Aside from the risk of the spread of the Montana Supreme Court’s expanding scope of advance payments, there are dangers with claims management regarding Ridley and its progeny. If a third-party claimant succeeds in a declaratory judgment action seeking advance pay, the insurer may be liable for the claimant’s attorney’s fees incurred in bringing the action. Further, under the UTPA, a failure to advance pay may lead to the recovery of punitive damages. Finally, an insurer’s failure to settle within policy limits can open the insurer up to liability for judgments in excess of policy limits.
When claims managers are undertaking an advance pay analysis, it is essential that they utilize their standard tools in determining liability; however, the contesting of causation of physical injuries may require expert medical opinions in addition to routine investigatory practices. It is essential that analysis and decisions are documented contemporaneously, demonstrating the reasonable clarity, or lack thereof, of the damages or liability at the time of the advance pay decision.
When attempting to challenge medical causation, further precautions must be taken including the retrieval of complete medical records. Medical records predating the accident are essential if the injury is possibly pre-existing. However, a claims agent’s review of the medical record is insufficient as plaintiffs’ attorneys may file a declaratory judgment action accompanied by a doctor’s affidavit attesting to the injury’s causal-connection. Therefore, while IMEs and records reviews may be helpful in effectively challenging causation, in order for the challenge to be upheld, a qualified doctor must be prepared to offer an admissible, conflicting affidavit rebutting causation if called upon. If the case value exceeds the advance pay request, there is great risk of excess exposure in challenging medical causation.

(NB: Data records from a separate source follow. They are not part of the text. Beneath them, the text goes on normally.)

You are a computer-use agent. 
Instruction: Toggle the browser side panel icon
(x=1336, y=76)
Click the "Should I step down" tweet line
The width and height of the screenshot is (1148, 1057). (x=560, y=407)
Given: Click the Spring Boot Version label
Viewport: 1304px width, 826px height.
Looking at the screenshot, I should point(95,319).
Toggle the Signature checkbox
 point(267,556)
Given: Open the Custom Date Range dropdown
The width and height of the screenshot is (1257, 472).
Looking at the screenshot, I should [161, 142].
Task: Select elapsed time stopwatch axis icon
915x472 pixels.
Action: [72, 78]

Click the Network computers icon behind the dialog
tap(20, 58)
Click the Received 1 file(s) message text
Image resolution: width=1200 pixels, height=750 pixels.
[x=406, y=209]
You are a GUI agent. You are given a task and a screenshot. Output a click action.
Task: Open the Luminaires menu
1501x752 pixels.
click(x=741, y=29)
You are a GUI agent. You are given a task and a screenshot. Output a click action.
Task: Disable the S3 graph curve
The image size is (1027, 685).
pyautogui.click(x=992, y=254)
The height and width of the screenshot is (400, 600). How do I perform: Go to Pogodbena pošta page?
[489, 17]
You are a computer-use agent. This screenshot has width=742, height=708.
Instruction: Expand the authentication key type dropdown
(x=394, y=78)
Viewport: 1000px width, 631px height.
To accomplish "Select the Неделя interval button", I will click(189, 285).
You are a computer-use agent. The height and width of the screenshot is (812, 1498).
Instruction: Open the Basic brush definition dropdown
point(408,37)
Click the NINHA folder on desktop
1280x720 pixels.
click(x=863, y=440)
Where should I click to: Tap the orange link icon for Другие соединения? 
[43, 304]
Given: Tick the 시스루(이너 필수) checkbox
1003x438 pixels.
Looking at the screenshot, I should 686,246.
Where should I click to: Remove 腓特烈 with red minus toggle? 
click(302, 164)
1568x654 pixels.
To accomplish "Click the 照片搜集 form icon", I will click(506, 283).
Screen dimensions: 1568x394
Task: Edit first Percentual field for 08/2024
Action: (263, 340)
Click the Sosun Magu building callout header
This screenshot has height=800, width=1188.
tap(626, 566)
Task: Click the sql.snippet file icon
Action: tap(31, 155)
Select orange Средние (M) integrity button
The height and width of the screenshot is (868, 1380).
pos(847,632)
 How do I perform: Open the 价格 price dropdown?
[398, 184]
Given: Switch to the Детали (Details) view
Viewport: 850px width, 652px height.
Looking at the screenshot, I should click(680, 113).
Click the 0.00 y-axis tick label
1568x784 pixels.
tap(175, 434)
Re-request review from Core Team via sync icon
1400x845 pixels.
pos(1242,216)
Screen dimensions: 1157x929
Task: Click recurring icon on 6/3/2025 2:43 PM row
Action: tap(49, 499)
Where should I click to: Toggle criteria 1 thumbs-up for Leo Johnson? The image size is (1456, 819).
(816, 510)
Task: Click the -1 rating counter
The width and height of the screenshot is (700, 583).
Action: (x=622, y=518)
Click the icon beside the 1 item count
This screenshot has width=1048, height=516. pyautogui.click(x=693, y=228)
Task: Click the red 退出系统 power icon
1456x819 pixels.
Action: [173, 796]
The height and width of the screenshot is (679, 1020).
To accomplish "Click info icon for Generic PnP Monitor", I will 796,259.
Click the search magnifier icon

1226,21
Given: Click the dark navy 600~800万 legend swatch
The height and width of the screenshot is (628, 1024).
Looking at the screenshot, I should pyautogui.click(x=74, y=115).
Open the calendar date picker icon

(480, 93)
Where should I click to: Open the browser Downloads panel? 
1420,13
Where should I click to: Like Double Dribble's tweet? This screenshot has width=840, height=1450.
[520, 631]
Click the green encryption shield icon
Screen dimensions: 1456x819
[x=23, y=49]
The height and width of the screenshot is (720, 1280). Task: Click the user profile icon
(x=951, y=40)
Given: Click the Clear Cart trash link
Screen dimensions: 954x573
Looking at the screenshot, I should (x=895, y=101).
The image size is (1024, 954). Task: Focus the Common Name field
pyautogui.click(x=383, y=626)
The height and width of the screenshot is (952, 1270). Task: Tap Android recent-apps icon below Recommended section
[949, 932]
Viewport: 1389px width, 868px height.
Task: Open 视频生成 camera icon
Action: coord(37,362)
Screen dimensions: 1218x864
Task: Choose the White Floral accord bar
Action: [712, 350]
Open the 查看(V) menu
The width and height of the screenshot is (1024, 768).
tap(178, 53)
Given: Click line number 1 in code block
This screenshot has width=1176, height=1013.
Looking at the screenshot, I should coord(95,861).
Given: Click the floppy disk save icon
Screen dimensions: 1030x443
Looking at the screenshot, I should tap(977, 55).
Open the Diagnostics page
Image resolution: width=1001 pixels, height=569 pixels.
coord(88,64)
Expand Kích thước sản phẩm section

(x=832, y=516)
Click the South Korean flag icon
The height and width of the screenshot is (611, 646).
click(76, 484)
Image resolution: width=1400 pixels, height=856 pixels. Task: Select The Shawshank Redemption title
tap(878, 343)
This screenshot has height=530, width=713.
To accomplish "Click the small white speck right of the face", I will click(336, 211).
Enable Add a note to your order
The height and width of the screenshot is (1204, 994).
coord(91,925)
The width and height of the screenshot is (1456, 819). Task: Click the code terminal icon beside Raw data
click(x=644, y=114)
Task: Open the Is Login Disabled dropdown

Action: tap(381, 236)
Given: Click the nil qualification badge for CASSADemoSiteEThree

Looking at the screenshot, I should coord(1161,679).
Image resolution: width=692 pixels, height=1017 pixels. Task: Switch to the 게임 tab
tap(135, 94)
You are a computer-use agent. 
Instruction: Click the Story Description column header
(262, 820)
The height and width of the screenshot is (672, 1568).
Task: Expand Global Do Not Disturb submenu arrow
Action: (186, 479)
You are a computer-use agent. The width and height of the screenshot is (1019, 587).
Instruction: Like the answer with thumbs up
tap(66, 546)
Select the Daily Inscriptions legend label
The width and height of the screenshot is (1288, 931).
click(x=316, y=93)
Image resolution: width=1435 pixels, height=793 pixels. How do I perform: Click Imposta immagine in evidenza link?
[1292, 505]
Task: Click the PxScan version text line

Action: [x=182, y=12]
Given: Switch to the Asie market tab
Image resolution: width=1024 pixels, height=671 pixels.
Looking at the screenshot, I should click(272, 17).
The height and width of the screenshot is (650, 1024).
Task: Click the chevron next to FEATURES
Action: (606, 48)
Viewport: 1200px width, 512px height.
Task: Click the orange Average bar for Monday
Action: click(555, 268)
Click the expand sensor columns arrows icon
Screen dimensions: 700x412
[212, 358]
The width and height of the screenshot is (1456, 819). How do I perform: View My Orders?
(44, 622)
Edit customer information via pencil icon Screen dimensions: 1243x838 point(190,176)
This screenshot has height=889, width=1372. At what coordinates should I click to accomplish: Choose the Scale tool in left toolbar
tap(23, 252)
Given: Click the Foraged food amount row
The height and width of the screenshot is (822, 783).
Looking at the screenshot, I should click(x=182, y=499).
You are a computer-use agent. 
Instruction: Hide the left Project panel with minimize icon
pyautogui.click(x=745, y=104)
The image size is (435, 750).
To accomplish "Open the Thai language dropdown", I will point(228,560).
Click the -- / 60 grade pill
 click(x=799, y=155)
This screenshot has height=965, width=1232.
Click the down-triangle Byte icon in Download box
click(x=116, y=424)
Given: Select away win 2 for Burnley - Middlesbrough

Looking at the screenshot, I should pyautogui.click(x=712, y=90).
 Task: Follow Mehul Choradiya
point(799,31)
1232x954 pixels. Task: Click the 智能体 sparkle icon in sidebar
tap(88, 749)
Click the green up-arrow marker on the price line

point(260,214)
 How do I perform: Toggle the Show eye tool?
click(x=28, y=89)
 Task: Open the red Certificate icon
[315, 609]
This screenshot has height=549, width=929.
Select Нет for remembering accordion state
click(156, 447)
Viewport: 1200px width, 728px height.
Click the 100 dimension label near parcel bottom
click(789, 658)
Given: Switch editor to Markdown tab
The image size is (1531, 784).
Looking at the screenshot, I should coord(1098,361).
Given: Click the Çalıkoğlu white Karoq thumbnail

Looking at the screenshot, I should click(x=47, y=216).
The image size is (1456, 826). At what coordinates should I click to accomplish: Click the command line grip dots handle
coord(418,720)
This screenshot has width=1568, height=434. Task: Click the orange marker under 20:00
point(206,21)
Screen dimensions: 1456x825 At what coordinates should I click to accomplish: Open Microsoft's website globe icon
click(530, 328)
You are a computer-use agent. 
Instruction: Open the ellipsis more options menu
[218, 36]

Ridley has cast Montana outside the mainstream in demanding advanced pay when liability is reasonably clear, and the growing regionalized nature of claims handling has put insurers at risk of walking into potential minefields. Ridley puts the onus on claims professionals to conduct prompt, objective, and verifiable liability and damages analysis or face stiff consequences. Insurers must know what they are able to determine in house, what requires expert medical advice, what requires the advice of outside counsel and what obligations persist beyond the advanced payment of policy limits.
An insurer’s best practices should include real-time documentation of the investigation and facts supporting their advance pay analysis and decision making, as it relates to the requirements of reasonably clear liability and causation. Claims handlers managing claims in the western United States must be on mindful of Montana’s unique, rules relating to the insurer’s duties regarding claims settlement.